Tokyo! seems like it would be a sprawling love letter to the vast metropolis of the city by the same name. It’s anything but this however, and the three directors that contributed to the project made no qualms about it. The last collections of short films we saw that garnered in sort of respectable attention was 2006′s Paris, je t’aime. But don’t think the two are similar. Not even in the least. Tokyo! will require patience, sometimes more than you’d like to give.
Tokyo! is made of three short films. The first by Michel Gondry, his first film work since 2008′s disaster Be Kind Rewind, called “Interior Design.” The second is titled “Merde” (yes, the French word for shit), by another Frenchman Leos Carax, who hasn’t directed anything since 1999′s Pola X. And last, but certainly not least is by Korea’s Bong Joon-Ho (director of The Host), titled “Shaking Tokyo.”
“Interior Design” and “Shaking Tokyo” both deal with extremely isolated residents of the massive city, searching to make some sort of connection with someone or something. In Gondry’s case, he follows a young couple who move to Tokyo to make a new life. Here, Tokyo is portrayed as a series of small shops and extremely narrow streets. In Shaking Tokyo, a hikikomori’s (chronic shut-in) life is disrupted when a strange pizza delivery girl shatters his OCD-type of life style. Gondry’s unique style is clearly felt in every aspect of its run time. Joon-Ho’s part is perhaps the most moving and successful of the three shorts. The attempt at creating a romance between two misfits is actually quite compelling. The earthquakes that seem to plague the two at moments of emotional vulnerability seem to be more metaphorical, a more obvious demonstration of the failed attempt to control everything in ones own universe.
The more controversial of these three is Carax’s “Merde.” With ‘Shit’ as a title, no one would really argue this fact. The story follows ‘The Creature from the Sewers,’ also called Mr. Merde, played with brilliant nuance by French actor Denis Lavant. Lavant’s physical performance makes the viewer uneasy.
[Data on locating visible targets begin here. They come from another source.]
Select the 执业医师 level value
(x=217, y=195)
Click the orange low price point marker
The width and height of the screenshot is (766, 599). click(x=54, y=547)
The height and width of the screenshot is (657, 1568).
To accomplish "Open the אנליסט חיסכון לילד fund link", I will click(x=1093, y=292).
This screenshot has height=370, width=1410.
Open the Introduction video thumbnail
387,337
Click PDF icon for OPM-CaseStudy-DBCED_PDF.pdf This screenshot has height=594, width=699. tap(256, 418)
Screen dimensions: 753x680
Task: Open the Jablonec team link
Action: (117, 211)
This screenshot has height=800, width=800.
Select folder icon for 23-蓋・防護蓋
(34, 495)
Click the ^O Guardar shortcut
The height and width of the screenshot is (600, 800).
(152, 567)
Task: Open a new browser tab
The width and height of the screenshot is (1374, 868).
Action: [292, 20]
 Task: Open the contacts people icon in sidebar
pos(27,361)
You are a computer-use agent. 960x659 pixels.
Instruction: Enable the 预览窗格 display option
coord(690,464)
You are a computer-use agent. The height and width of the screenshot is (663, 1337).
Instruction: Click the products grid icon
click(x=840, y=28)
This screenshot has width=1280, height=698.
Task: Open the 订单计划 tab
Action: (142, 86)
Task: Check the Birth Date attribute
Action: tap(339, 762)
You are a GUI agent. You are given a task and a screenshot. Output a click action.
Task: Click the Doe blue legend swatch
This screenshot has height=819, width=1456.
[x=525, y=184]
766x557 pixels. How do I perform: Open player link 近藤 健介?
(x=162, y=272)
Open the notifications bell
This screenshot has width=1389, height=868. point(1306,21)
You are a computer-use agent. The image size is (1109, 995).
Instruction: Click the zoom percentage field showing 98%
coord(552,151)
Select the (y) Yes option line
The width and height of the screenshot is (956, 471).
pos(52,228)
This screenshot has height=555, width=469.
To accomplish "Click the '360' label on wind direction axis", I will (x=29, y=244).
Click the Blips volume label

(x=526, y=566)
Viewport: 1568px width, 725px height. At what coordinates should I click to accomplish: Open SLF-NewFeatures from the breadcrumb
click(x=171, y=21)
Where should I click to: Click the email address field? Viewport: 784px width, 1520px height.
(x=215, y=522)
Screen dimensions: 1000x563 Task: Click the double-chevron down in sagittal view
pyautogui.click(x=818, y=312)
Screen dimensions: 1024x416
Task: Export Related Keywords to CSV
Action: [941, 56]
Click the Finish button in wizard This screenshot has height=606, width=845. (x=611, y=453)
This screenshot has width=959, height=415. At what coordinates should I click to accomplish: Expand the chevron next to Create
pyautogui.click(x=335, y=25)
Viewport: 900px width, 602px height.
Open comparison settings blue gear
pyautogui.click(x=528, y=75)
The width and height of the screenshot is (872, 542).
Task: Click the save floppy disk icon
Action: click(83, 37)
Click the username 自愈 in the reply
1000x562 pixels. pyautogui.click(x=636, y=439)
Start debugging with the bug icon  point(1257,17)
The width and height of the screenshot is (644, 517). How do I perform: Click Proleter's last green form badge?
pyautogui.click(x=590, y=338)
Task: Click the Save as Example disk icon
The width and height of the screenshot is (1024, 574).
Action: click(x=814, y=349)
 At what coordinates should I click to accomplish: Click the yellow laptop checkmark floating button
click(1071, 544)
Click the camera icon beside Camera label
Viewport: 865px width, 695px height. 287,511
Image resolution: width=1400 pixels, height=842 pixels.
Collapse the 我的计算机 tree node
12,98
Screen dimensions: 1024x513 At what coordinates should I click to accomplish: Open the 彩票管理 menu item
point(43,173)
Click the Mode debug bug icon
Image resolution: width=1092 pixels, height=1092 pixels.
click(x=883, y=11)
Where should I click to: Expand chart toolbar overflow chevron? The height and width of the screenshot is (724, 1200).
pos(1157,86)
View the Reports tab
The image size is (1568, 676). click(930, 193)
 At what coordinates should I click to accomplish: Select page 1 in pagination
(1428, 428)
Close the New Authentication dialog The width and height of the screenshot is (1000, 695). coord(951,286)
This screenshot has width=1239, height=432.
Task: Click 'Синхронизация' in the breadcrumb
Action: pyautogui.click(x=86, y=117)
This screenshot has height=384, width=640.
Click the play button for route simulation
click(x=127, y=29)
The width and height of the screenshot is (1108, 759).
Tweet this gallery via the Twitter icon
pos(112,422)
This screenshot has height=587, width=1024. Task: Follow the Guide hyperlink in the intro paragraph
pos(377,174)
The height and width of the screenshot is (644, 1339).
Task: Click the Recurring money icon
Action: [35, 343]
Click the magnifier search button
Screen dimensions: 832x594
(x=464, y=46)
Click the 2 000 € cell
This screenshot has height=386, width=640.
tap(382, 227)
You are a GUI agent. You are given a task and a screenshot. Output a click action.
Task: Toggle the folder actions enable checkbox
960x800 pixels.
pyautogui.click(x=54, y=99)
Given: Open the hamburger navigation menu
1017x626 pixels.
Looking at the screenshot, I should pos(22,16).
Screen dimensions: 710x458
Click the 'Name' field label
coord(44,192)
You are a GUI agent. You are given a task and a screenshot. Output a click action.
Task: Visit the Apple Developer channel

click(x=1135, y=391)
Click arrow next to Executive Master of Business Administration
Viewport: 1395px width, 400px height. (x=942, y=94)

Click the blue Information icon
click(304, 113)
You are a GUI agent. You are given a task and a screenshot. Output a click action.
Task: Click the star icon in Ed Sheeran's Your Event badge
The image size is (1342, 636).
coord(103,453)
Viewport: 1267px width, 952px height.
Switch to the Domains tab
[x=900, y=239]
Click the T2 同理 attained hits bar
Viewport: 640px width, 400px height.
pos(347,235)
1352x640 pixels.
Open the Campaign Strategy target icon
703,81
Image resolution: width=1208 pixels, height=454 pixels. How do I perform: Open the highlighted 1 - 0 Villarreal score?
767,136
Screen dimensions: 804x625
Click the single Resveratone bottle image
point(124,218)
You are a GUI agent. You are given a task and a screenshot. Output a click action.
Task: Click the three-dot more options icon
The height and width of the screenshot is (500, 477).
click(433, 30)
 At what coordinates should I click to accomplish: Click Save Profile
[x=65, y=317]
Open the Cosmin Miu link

Merde lives in the sewers below Tokyo. When he does come to the surface, he parades past high-end stores, stealing cigarettes from bystanders, and putting them out in baby carriages, grabbing money and flowers from others, and eating them. Carax’s oeuvre is notoriously thick and sometimes prideful in its incomprehensibility. It’s difficult to say whether or not “Merde” has a grander meaning than which is immediately presented. Perhaps that’s the point? It’s not clear. And it doesn’t have to be.
Each of the three pieces provides something for the viewer. Some are easier to swallow than the others. Strangely enough, this doesn’t seem to shed any positive light on the city of Tokyo itself. It’s more veiled criticism than it is anything else. If nothing else (and I think it’s much more than this), Tokyo! is thought-provoking and an interesting cinematic experience.